The Myers algorithm is used in:
- GNU diff (the standard diff on Linux systems)
- Git (as its default diff algorithm)
- GitHub and GitLab code review interfaces
- The diff libraries used by most modern programming languages
Git's Diff Variants
Git supports multiple diff algorithms, selectable with the --diff-algorithm flag:
Myers (default)
The standard Myers algorithm. Fast and produces compact diffs. Occasionally produces "ugly" diffs where the output is correct but not where a human would have drawn the change boundaries — for example, when a block of code is moved, Myers may show it as a deletion at the old position and insertion at the new position rather than recognising it as a move.
Patience
The Patience diff algorithm was designed by Bram Cohen (creator of BitTorrent) to produce more human-readable diffs. It first finds unique lines that appear in both files exactly once, uses those as anchor points, and then applies Myers recursively within each section. The result tends to group related changes together in a way that matches human intuition about where changes occurred.
Histogram
An extension of Patience diff that uses a frequency histogram to handle cases where lines appear more than once. This is Git's recommended algorithm for complex diffs and is used as the default in some Git GUI tools. git diff --diff-algorithm=histogram
Minimal
Spends extra computation to find the absolutely smallest possible edit script. Slower than Myers but useful when diff size matters more than speed — for example, when computing binary diffs or patch files.

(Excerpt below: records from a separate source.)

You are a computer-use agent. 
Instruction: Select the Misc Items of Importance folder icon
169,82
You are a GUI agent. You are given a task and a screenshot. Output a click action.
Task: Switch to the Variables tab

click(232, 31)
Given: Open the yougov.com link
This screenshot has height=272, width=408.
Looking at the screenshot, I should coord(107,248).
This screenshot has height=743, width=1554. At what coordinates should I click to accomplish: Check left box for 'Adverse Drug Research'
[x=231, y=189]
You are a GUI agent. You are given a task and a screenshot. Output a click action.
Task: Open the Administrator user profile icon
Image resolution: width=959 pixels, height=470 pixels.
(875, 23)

Character-Level vs. Line-Level vs. Word-Level Diff
Most version control tools diff at the line level — the unit of comparison is an entire line of text. This is efficient and meaningful for code, where lines correspond to statements or declarations. But line-level diffs can be coarse: if a single word changes in a long line, the entire line is marked as changed.
Document editors (Google Docs, Word's Track Changes) diff at the word or character level to show precisely which words were added or removed within a paragraph. This is more expensive but produces much more precise output for natural language text.

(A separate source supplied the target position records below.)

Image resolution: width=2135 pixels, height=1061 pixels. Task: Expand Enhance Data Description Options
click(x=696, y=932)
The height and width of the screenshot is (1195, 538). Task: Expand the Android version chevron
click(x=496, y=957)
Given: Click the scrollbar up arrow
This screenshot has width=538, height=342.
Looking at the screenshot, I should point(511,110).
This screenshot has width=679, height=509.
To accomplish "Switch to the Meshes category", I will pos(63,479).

Web-based code review tools like GitHub use a combination: line-level diff for the primary view, with character-level highlighting within changed lines to show exactly which characters changed. This gives the best of both approaches — structural overview plus character-level precision.
Three-Way Diff and Merge
When two people edit the same file in parallel, a standard two-file diff cannot resolve the conflict automatically. Three-way diff compares three files: the common ancestor (the original before either person edited it) and the two modified versions. Changes that appear in one branch but not the other can be applied automatically. Only changes to the same section in both branches require human intervention — a merge conflict.

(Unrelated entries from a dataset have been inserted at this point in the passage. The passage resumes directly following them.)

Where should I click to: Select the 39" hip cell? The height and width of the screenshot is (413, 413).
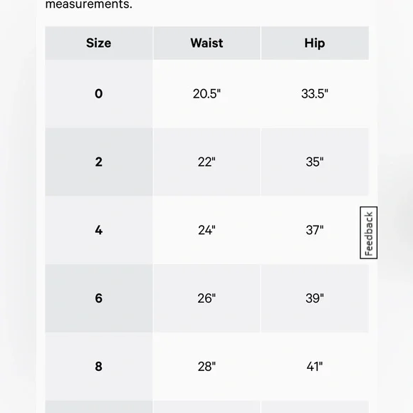pyautogui.click(x=315, y=298)
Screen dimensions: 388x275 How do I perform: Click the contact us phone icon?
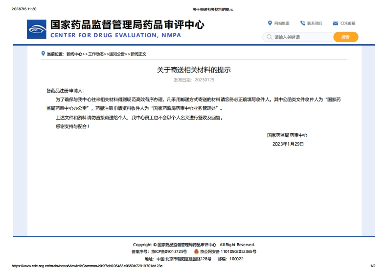coord(303,23)
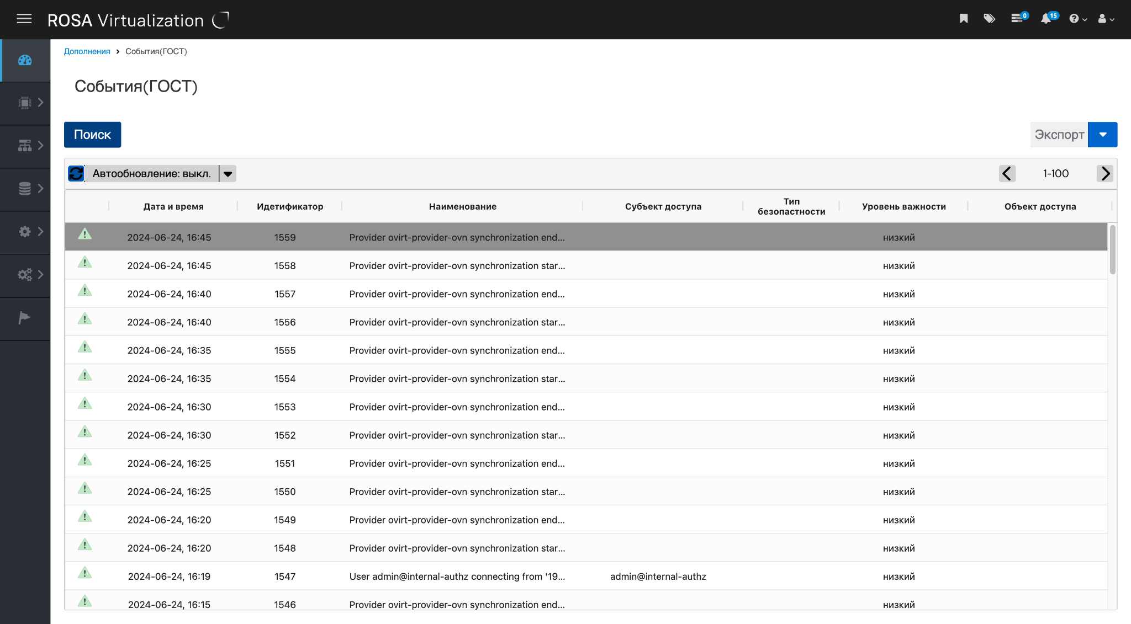1131x624 pixels.
Task: Click the dashboard gauge sidebar icon
Action: (25, 60)
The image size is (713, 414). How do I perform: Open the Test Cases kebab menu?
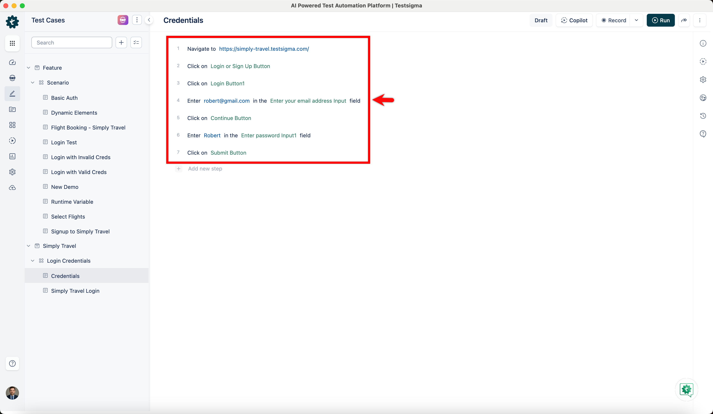tap(137, 20)
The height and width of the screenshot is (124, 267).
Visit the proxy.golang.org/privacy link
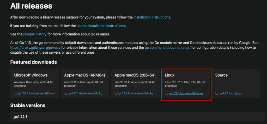[35, 48]
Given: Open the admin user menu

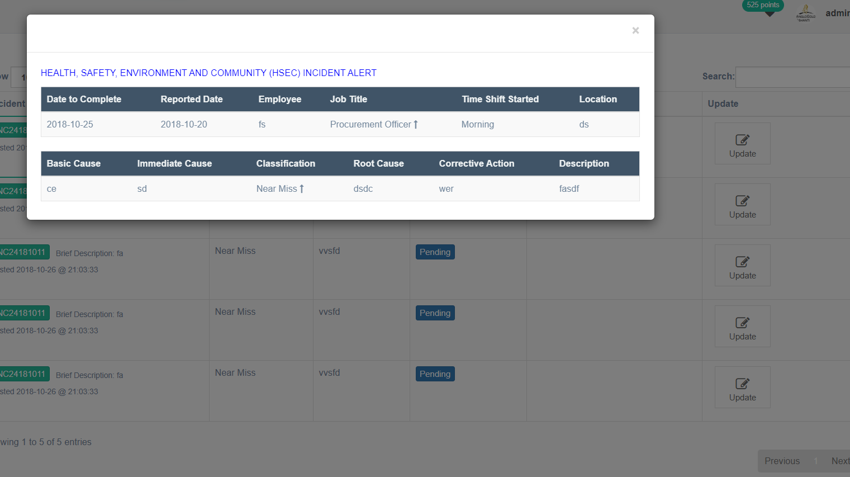Looking at the screenshot, I should click(837, 13).
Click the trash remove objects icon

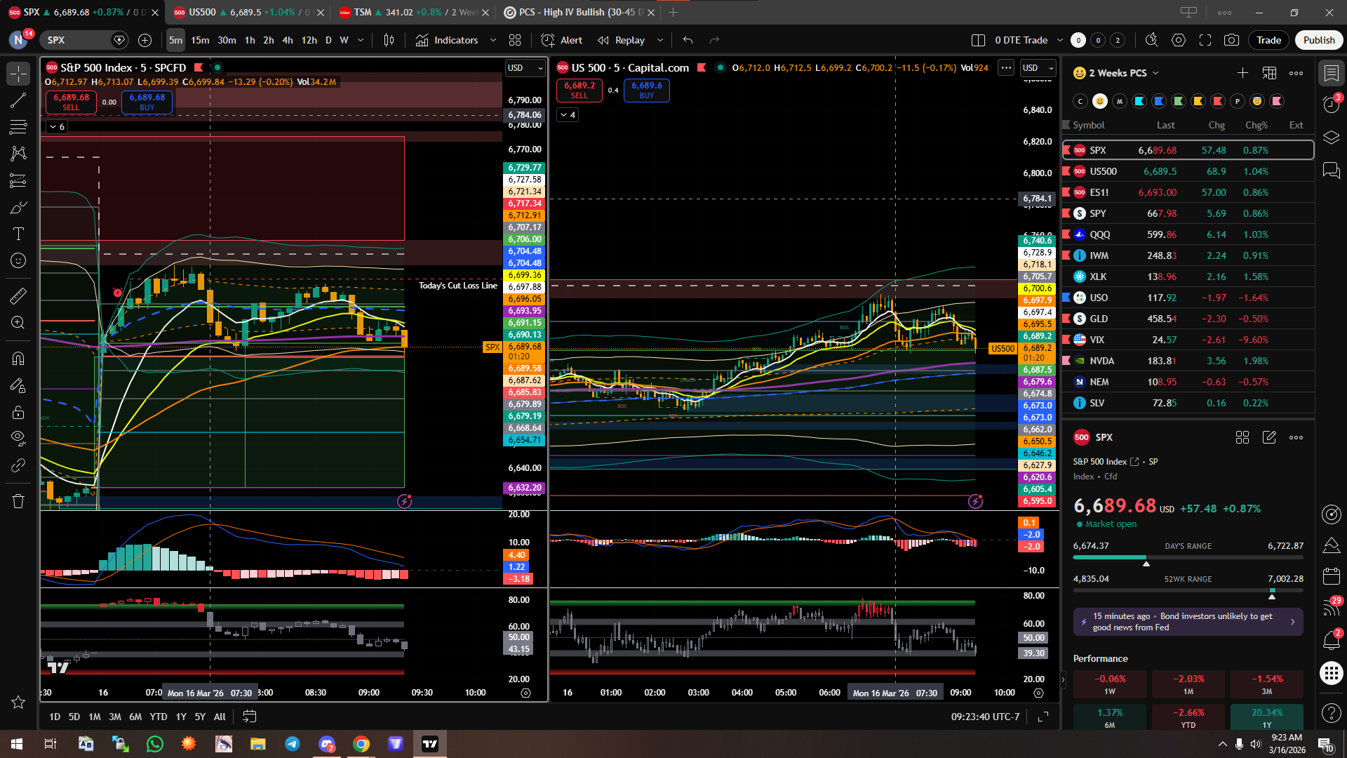tap(18, 501)
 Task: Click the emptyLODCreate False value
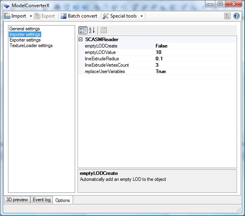tap(161, 46)
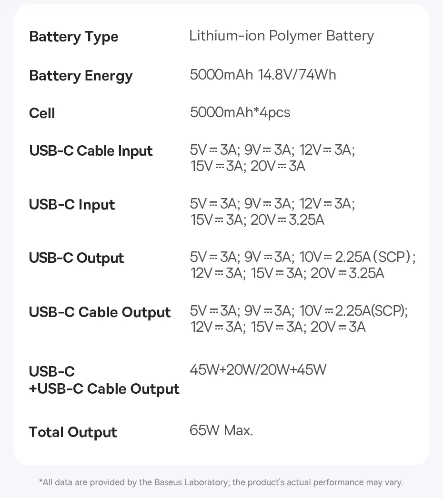443x498 pixels.
Task: Click '20V 3A' in USB-C Cable Output row
Action: point(338,327)
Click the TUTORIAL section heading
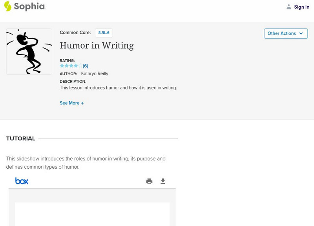 pos(21,139)
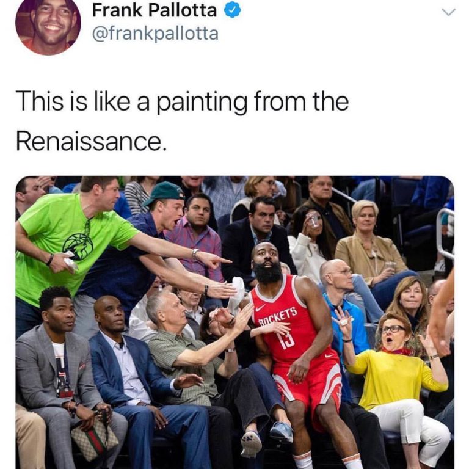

Git's merge command, most IDEs' merge conflict resolution tools, and collaborative editing systems all use three-way diff as their underlying algorithm. The ancestor version is the key: without it, the tool cannot distinguish between "A changed this" and "B changed this" — it can only see that the two versions differ.
References
- Hunt, J.W., & McIlroy, M.D. (1975). An algorithm for differential file comparison. Bell Laboratories Computing Science Technical Report 41.
- Myers, E.W. (1986). An O(ND) difference algorithm and its variations. Algorithmica, 1(1–4), 251–266.
- Miller, W., & Myers, E.W. (1985). A file comparison program. Software: Practice and Experience, 15(11), 1025–1040.
- Torvalds, L. (2005). Git: Initial revision. github.com/git/git.
- Ukkonen, E. (1985). Algorithms for approximate string matching. Information and Control, 64(1–3), 100–118.